Data entries:
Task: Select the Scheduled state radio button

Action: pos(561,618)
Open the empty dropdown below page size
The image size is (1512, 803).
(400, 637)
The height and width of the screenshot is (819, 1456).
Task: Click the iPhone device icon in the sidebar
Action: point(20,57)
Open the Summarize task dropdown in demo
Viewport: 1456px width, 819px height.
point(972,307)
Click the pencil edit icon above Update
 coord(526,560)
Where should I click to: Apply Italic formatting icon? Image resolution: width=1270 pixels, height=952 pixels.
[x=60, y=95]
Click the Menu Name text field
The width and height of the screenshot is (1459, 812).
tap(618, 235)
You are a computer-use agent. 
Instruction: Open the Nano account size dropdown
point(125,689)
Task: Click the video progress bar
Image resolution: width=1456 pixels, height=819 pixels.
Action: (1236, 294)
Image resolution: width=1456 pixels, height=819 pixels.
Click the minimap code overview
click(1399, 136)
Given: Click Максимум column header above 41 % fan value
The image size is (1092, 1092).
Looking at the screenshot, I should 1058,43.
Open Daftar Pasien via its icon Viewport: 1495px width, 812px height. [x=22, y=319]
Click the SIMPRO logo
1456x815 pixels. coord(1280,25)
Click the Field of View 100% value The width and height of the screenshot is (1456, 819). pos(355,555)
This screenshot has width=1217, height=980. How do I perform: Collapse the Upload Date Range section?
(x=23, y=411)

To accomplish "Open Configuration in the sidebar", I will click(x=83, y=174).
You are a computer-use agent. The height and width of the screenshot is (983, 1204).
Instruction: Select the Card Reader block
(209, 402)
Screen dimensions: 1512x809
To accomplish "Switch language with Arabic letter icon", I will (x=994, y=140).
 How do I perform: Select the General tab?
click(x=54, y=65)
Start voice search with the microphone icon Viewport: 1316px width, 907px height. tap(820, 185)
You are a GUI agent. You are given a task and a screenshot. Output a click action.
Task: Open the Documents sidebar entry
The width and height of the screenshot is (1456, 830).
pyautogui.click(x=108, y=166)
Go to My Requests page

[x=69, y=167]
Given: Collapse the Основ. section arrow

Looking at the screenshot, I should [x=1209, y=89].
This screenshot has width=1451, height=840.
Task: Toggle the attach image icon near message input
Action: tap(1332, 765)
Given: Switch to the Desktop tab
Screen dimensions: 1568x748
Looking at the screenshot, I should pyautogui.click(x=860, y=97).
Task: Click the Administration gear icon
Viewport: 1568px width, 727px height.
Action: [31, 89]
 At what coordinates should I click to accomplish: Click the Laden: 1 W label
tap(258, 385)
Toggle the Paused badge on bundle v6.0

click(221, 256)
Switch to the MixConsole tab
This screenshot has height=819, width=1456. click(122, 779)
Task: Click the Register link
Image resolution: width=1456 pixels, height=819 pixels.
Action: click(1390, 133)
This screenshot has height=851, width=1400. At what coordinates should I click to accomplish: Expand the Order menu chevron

Problem details :: Output the records in full. Keep every character as it is.

Answer below ::
Task: Select the Scheduled state radio button

Action: pos(561,618)
Open the empty dropdown below page size
The image size is (1512, 803).
(400, 637)
The height and width of the screenshot is (819, 1456).
Task: Click the iPhone device icon in the sidebar
Action: point(20,57)
Open the Summarize task dropdown in demo
Viewport: 1456px width, 819px height.
point(972,307)
Click the pencil edit icon above Update
 coord(526,560)
Where should I click to: Apply Italic formatting icon? Image resolution: width=1270 pixels, height=952 pixels.
[x=60, y=95]
Click the Menu Name text field
The width and height of the screenshot is (1459, 812).
tap(618, 235)
You are a computer-use agent. 
Instruction: Open the Nano account size dropdown
point(125,689)
Task: Click the video progress bar
Image resolution: width=1456 pixels, height=819 pixels.
Action: (1236, 294)
Image resolution: width=1456 pixels, height=819 pixels.
Click the minimap code overview
click(1399, 136)
Given: Click Максимум column header above 41 % fan value
The image size is (1092, 1092).
Looking at the screenshot, I should 1058,43.
Open Daftar Pasien via its icon Viewport: 1495px width, 812px height. [x=22, y=319]
Click the SIMPRO logo
1456x815 pixels. coord(1280,25)
Click the Field of View 100% value The width and height of the screenshot is (1456, 819). pos(355,555)
This screenshot has width=1217, height=980. How do I perform: Collapse the Upload Date Range section?
(x=23, y=411)

To accomplish "Open Configuration in the sidebar", I will click(x=83, y=174).
You are a computer-use agent. The height and width of the screenshot is (983, 1204).
Instruction: Select the Card Reader block
(209, 402)
Screen dimensions: 1512x809
To accomplish "Switch language with Arabic letter icon", I will (x=994, y=140).
 How do I perform: Select the General tab?
click(x=54, y=65)
Start voice search with the microphone icon Viewport: 1316px width, 907px height. tap(820, 185)
You are a GUI agent. You are given a task and a screenshot. Output a click action.
Task: Open the Documents sidebar entry
The width and height of the screenshot is (1456, 830).
pyautogui.click(x=108, y=166)
Go to My Requests page

[x=69, y=167]
Given: Collapse the Основ. section arrow

Looking at the screenshot, I should [x=1209, y=89].
This screenshot has width=1451, height=840.
Task: Toggle the attach image icon near message input
Action: tap(1332, 765)
Given: Switch to the Desktop tab
Screen dimensions: 1568x748
Looking at the screenshot, I should pyautogui.click(x=860, y=97).
Task: Click the Administration gear icon
Viewport: 1568px width, 727px height.
Action: [31, 89]
 At what coordinates should I click to accomplish: Click the Laden: 1 W label
tap(258, 385)
Toggle the Paused badge on bundle v6.0

click(221, 256)
Switch to the MixConsole tab
This screenshot has height=819, width=1456. click(122, 779)
Task: Click the Register link
Image resolution: width=1456 pixels, height=819 pixels.
Action: click(1390, 133)
This screenshot has height=851, width=1400. At what coordinates should I click to accomplish: Expand the Order menu chevron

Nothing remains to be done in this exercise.